PROBLEM STATEMENT » Transcribe word for word the lines below from the line with "Image resolution: width=896" through the line with "Open the Om menu item in top bar", ends included.

DATASET »

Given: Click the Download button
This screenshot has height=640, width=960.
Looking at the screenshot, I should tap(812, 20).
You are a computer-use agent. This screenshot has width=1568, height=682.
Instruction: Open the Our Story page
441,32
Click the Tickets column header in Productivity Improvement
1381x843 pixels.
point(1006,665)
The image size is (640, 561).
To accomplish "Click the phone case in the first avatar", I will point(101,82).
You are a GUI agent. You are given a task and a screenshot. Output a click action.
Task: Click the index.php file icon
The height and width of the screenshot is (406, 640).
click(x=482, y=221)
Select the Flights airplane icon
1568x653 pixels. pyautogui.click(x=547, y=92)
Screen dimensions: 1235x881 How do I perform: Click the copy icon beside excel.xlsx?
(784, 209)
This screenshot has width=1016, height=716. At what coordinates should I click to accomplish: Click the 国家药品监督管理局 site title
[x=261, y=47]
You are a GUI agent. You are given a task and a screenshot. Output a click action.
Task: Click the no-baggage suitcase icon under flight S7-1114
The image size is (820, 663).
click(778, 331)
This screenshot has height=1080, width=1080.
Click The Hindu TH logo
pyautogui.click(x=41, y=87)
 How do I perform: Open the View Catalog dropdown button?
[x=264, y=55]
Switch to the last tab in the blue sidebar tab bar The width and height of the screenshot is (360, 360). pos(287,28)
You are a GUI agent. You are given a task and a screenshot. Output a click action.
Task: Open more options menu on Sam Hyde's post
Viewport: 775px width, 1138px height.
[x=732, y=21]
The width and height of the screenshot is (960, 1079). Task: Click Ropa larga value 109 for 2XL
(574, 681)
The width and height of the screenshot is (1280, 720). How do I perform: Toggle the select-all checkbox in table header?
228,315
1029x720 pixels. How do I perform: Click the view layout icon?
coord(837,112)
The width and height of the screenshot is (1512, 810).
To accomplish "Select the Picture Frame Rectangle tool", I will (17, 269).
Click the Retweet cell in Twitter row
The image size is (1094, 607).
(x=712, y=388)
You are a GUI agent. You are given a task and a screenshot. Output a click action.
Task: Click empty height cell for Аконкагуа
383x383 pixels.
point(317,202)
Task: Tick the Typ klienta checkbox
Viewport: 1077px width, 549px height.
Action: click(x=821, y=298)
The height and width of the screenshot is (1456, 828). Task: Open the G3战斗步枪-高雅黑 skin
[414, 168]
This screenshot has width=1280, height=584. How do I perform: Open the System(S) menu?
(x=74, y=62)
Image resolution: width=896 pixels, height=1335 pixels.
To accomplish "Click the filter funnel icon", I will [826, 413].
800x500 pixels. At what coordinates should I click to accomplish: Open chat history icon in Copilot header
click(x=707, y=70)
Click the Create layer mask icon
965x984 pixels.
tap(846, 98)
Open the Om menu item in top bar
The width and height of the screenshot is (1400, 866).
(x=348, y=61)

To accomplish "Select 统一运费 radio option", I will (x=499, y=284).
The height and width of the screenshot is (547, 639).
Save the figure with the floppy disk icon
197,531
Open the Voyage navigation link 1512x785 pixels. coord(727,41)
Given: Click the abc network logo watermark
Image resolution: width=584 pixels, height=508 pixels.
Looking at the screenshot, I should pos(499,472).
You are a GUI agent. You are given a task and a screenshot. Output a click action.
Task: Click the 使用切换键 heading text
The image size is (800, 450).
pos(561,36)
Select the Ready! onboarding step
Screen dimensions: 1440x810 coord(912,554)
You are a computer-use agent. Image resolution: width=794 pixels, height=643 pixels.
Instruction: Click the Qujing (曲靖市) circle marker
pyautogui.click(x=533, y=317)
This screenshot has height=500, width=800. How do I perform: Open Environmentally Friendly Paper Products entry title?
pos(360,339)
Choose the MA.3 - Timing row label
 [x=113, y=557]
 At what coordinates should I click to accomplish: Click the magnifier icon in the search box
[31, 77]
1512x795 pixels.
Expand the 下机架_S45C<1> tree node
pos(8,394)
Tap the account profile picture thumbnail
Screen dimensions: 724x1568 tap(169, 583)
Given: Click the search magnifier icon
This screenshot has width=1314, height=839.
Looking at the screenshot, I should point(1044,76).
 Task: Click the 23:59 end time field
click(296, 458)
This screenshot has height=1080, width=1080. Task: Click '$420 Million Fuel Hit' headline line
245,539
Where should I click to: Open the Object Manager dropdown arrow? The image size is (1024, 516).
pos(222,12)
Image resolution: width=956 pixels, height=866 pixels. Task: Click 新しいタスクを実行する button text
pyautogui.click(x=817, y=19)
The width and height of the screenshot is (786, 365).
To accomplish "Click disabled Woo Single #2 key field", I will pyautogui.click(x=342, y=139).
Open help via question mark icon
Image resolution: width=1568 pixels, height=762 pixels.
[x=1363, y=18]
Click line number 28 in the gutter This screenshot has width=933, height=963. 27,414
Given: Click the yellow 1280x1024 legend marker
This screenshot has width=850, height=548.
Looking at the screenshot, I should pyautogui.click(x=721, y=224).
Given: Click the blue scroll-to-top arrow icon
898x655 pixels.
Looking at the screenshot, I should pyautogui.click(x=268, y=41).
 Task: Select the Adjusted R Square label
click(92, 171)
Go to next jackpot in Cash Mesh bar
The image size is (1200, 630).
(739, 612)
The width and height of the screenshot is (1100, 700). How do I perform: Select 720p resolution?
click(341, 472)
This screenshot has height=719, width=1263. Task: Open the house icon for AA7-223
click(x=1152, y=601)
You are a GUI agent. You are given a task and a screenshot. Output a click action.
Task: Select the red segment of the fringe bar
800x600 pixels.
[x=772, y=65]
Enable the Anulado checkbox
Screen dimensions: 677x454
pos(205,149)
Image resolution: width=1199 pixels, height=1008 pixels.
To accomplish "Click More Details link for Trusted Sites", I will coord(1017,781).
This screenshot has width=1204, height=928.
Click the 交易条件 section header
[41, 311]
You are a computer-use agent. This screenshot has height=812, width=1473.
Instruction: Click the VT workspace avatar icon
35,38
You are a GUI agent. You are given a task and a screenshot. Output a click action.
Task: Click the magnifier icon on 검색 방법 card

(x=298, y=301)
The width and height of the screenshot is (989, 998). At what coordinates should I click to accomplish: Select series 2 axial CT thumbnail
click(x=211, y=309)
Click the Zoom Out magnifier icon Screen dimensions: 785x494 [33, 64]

EXERCISE RESPONSE »
Image resolution: width=896 pixels, height=1335 pixels.
To accomplish "Click the filter funnel icon", I will [826, 413].
800x500 pixels. At what coordinates should I click to accomplish: Open chat history icon in Copilot header
click(x=707, y=70)
Click the Create layer mask icon
965x984 pixels.
tap(846, 98)
Open the Om menu item in top bar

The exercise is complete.